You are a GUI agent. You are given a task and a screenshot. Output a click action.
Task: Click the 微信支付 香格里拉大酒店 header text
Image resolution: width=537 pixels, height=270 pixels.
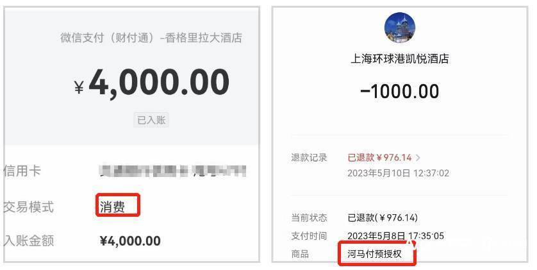pos(151,38)
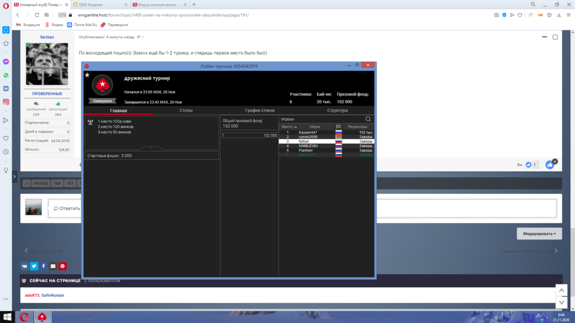The height and width of the screenshot is (323, 575).
Task: Open the SafinRuslan user profile link
Action: coord(53,295)
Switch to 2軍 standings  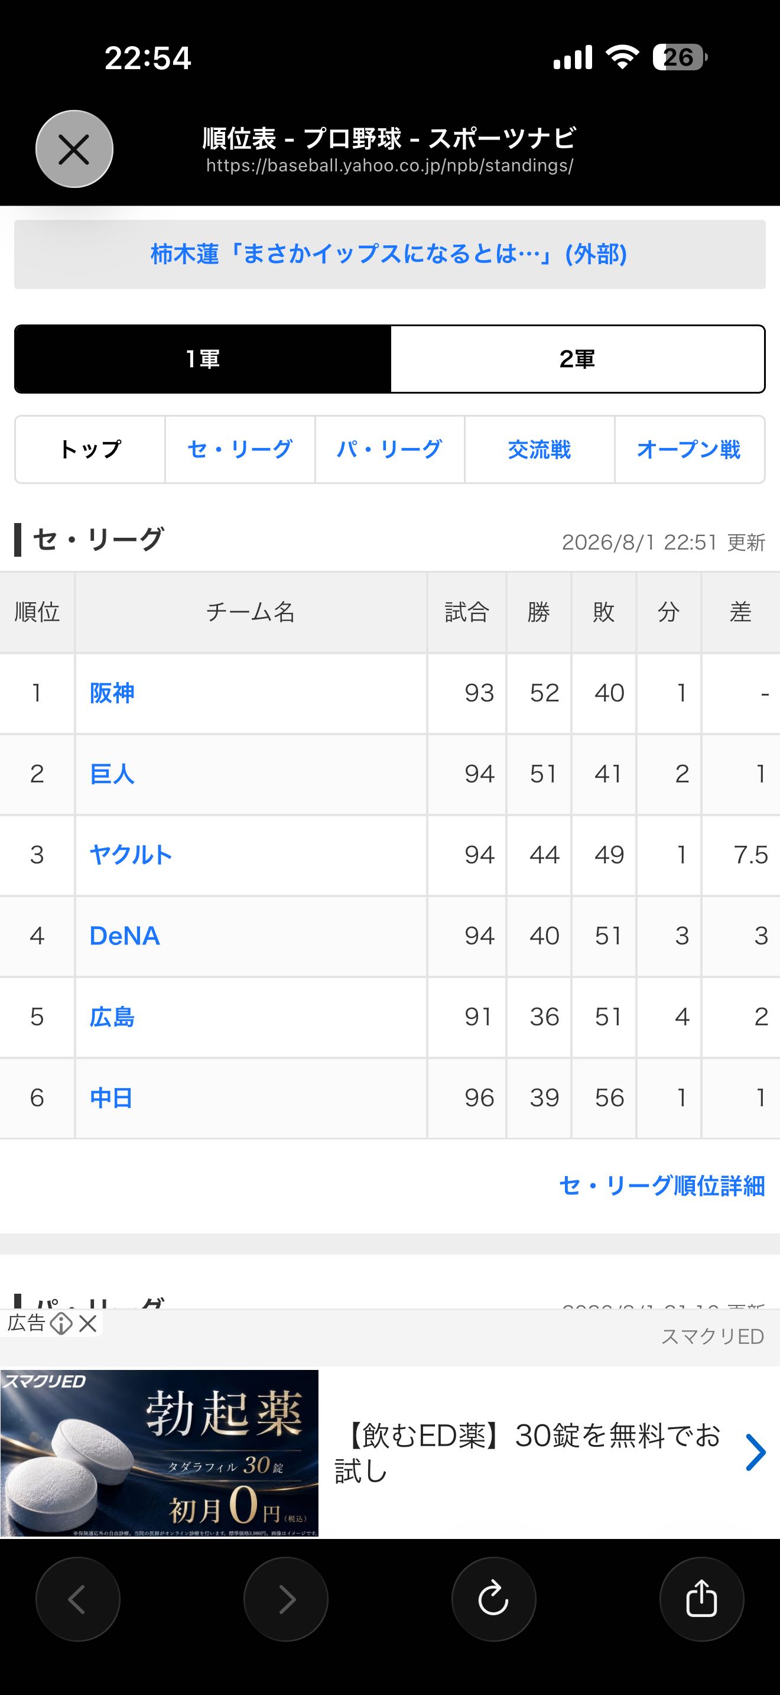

● **WHAT YOU WILL DO**
Write the entries above out again exactly, omitting each image.

● **ANSWER BELOW**
You are a GUI agent. You are given a task and a screenshot. Output a click action.
Task: Click the 微信支付 香格里拉大酒店 header text
Image resolution: width=537 pixels, height=270 pixels.
pos(151,38)
The height and width of the screenshot is (323, 575).
Task: Open the SafinRuslan user profile link
Action: coord(53,295)
Switch to 2軍 standings  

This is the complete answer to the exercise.